We should stop trusting them right this second.

In their new book, Trust Us, We're Experts: How Industry Manipulates
Science and Gambles with Your Future, Sheldon Rampton and John Stauber
offer a chilling exposé on the manufacturing of "independent experts."
Public relations firms and corporations have seized upon a slick new way
of getting you to buy what they have to sell: Let you hear it from a
neutral "third party," like a professor or a pediatrician or a soccer mom
or a watchdog group. The problem is, these third parties are usually
anything but neutral. They have been handpicked, cultivated, and
meticulously packaged to make you believe what they have to
say--preferably in an "objective" format like a news show or a letter to
the editor. And in some cases, they have been paid handsomely for their
"opinions."

For example:

*  You think that nonprofit organizations just give away their stamps of
approval on products? Bristol-Myers Squibb paid $600,000 to the American
Heart Association for the right to display AHA's name and logo in ads for
its cholesterol-lowering drug Pravachol. Smith Kline Beecham paid the
American Cancer Society $1 million for the right to use its logo in ads
for Beecham's Nicoderm CQ and Nicorette anti-smoking ads.

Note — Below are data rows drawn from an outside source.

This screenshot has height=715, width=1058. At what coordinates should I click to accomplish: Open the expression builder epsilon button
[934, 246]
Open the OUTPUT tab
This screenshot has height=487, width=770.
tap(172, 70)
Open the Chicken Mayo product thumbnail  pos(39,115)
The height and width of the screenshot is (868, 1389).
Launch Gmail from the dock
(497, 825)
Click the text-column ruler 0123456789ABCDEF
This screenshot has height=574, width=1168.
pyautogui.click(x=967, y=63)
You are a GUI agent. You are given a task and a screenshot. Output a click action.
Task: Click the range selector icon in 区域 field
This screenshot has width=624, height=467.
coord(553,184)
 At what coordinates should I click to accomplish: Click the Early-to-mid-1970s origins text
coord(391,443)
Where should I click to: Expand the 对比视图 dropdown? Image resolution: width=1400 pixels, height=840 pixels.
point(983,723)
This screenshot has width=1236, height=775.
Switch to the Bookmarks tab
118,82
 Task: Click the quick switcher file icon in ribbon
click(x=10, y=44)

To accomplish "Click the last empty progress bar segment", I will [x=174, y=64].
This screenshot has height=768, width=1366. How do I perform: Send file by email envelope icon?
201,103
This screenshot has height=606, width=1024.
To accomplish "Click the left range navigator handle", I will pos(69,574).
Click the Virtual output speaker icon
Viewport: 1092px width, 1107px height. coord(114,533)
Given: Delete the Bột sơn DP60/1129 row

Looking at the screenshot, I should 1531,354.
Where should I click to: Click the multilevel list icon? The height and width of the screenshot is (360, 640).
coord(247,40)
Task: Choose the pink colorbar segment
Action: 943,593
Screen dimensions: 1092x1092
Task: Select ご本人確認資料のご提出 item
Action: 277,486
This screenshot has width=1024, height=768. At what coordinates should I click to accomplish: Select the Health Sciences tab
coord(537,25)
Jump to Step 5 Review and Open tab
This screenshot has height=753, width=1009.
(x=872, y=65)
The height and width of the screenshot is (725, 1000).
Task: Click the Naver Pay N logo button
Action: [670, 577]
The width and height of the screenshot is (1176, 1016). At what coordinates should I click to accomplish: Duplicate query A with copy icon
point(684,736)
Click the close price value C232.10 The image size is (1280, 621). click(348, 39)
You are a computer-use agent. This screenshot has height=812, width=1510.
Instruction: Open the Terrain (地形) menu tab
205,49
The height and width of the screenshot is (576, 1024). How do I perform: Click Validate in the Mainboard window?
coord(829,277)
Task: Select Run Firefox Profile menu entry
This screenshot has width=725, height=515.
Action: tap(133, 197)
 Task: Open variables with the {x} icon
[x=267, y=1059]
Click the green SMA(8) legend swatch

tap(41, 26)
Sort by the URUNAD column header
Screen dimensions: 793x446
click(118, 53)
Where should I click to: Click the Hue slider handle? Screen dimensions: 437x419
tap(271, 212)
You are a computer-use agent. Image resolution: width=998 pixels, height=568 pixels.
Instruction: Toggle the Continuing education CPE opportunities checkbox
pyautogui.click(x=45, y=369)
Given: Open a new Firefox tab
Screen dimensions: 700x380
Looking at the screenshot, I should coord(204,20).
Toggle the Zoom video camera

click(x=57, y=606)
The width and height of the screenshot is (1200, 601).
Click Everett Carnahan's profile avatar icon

*  You think that you're witnessing a spontaneous public debate over a
national issue? When the Justice Department began antitrust investigations
of the Microsoft Corporation in 1998, Microsoft's public relations firm
countered with a plan to plant pro-Microsoft articles, letters to the
editor, and opinion pieces all across the nation, crafted by professional
media handlers but meant to be perceived as off-the-cuff, heart-felt
testimonials by "people out there."

*  You think that a study out of a prestigious university is completely
unbiased? In 1997, Georgetown University's Credit Research Center issued a
study which concluded that many debtors are using bankruptcy as an excuse
to wriggle out of their obligations to creditors. Former U.S. Treasury
Secretary Lloyd Bentsen cited the study in a Washington Times column and
advocated for changes in federal law to make it harder for consumers to
file for bankruptcy relief. What Bentsen failed to mention was that the
Credit Research Center is funded in its entirety by credit card companies,
banks, retailers, and others in the credit industry; that the study itself
was produced with a $100,000 grant from Visa USA and MasterCard
International Inc.; and that Bentsen himself had been hired to work as a
credit-industry lobbyist.

*  You think that all grassroots organizations are truly grassroots? In
1993, a group called Mothers Opposing Pollution (MOP) appeared, calling
itself "the largest women's environmental group in Australia, with
thousands of supporters across the country." Their cause: A campaign
against plastic milk bottles. It turned out that the group's spokesperson,
Alana Maloney, was in truth a woman named Janet Rundle, the business
partner of a man who did P.R. for the Association of Liquidpaperboard
Carton Manufacturers-the makers of paper milk cartons.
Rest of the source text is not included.